*** Opening DATASET EXTRACT ***

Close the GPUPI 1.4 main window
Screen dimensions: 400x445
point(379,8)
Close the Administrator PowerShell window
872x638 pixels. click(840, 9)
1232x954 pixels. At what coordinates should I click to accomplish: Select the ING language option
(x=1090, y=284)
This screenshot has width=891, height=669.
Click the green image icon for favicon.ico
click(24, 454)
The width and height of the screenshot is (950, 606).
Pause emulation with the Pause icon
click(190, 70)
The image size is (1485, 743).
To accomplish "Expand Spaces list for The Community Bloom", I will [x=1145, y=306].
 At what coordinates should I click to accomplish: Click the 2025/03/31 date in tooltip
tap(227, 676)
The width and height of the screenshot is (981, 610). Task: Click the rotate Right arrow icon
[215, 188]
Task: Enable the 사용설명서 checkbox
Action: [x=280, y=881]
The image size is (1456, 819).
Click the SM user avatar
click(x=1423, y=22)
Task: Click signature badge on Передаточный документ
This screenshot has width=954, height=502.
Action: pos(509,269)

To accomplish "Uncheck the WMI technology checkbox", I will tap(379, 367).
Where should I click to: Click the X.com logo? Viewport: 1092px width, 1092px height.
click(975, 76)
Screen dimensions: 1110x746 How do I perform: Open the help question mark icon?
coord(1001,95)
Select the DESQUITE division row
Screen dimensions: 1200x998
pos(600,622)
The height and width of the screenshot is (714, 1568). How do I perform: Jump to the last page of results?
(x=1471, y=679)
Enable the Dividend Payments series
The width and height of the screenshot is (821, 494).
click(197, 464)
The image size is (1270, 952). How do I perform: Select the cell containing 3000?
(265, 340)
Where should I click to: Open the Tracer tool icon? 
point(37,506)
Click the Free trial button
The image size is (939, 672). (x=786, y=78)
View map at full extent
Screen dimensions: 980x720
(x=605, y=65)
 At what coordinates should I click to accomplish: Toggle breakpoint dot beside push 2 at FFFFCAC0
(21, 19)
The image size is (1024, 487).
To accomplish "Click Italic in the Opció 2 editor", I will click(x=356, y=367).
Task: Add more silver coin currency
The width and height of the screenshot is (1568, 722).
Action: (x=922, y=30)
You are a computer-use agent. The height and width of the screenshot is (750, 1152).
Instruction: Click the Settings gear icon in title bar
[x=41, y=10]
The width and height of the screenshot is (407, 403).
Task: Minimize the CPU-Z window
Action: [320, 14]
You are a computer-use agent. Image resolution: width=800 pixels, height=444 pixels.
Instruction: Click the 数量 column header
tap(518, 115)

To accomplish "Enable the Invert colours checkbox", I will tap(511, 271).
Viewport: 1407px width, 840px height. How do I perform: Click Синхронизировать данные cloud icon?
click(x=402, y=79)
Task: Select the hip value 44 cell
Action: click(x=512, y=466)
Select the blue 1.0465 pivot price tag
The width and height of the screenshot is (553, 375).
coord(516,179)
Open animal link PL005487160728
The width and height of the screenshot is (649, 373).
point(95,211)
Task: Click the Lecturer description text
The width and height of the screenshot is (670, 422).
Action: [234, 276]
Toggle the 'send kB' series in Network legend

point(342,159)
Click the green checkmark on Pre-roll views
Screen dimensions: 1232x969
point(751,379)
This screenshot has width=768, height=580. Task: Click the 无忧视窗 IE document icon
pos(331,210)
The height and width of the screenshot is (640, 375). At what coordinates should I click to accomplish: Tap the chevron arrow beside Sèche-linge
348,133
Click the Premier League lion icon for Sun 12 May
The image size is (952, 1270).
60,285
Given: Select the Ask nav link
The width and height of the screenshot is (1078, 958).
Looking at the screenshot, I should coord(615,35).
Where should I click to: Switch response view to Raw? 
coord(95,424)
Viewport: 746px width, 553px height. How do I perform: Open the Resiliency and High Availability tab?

*** Closing DATASET EXTRACT ***

▸ WORK ITEM: Write out every entry above exactly as given.

▸ ANSWER TO THIS PROBLEM:
Close the GPUPI 1.4 main window
Screen dimensions: 400x445
point(379,8)
Close the Administrator PowerShell window
872x638 pixels. click(840, 9)
1232x954 pixels. At what coordinates should I click to accomplish: Select the ING language option
(x=1090, y=284)
This screenshot has width=891, height=669.
Click the green image icon for favicon.ico
click(24, 454)
The width and height of the screenshot is (950, 606).
Pause emulation with the Pause icon
click(190, 70)
The image size is (1485, 743).
To accomplish "Expand Spaces list for The Community Bloom", I will [x=1145, y=306].
 At what coordinates should I click to accomplish: Click the 2025/03/31 date in tooltip
tap(227, 676)
The width and height of the screenshot is (981, 610). Task: Click the rotate Right arrow icon
[215, 188]
Task: Enable the 사용설명서 checkbox
Action: [x=280, y=881]
The image size is (1456, 819).
Click the SM user avatar
click(x=1423, y=22)
Task: Click signature badge on Передаточный документ
This screenshot has width=954, height=502.
Action: pos(509,269)

To accomplish "Uncheck the WMI technology checkbox", I will tap(379, 367).
Where should I click to: Click the X.com logo? Viewport: 1092px width, 1092px height.
click(975, 76)
Screen dimensions: 1110x746 How do I perform: Open the help question mark icon?
coord(1001,95)
Select the DESQUITE division row
Screen dimensions: 1200x998
pos(600,622)
The height and width of the screenshot is (714, 1568). How do I perform: Jump to the last page of results?
(x=1471, y=679)
Enable the Dividend Payments series
The width and height of the screenshot is (821, 494).
click(197, 464)
The image size is (1270, 952). How do I perform: Select the cell containing 3000?
(265, 340)
Where should I click to: Open the Tracer tool icon? 
point(37,506)
Click the Free trial button
The image size is (939, 672). (x=786, y=78)
View map at full extent
Screen dimensions: 980x720
(x=605, y=65)
 At what coordinates should I click to accomplish: Toggle breakpoint dot beside push 2 at FFFFCAC0
(21, 19)
The image size is (1024, 487).
To accomplish "Click Italic in the Opció 2 editor", I will click(x=356, y=367).
Task: Add more silver coin currency
The width and height of the screenshot is (1568, 722).
Action: (x=922, y=30)
You are a computer-use agent. The height and width of the screenshot is (750, 1152).
Instruction: Click the Settings gear icon in title bar
[x=41, y=10]
The width and height of the screenshot is (407, 403).
Task: Minimize the CPU-Z window
Action: [320, 14]
You are a computer-use agent. Image resolution: width=800 pixels, height=444 pixels.
Instruction: Click the 数量 column header
tap(518, 115)

To accomplish "Enable the Invert colours checkbox", I will tap(511, 271).
Viewport: 1407px width, 840px height. How do I perform: Click Синхронизировать данные cloud icon?
click(x=402, y=79)
Task: Select the hip value 44 cell
Action: click(x=512, y=466)
Select the blue 1.0465 pivot price tag
The width and height of the screenshot is (553, 375).
coord(516,179)
Open animal link PL005487160728
The width and height of the screenshot is (649, 373).
point(95,211)
Task: Click the Lecturer description text
The width and height of the screenshot is (670, 422).
Action: [234, 276]
Toggle the 'send kB' series in Network legend

point(342,159)
Click the green checkmark on Pre-roll views
Screen dimensions: 1232x969
point(751,379)
This screenshot has width=768, height=580. Task: Click the 无忧视窗 IE document icon
pos(331,210)
The height and width of the screenshot is (640, 375). At what coordinates should I click to accomplish: Tap the chevron arrow beside Sèche-linge
348,133
Click the Premier League lion icon for Sun 12 May
The image size is (952, 1270).
60,285
Given: Select the Ask nav link
The width and height of the screenshot is (1078, 958).
Looking at the screenshot, I should coord(615,35).
Where should I click to: Switch response view to Raw? 
coord(95,424)
Viewport: 746px width, 553px height. How do I perform: Open the Resiliency and High Availability tab?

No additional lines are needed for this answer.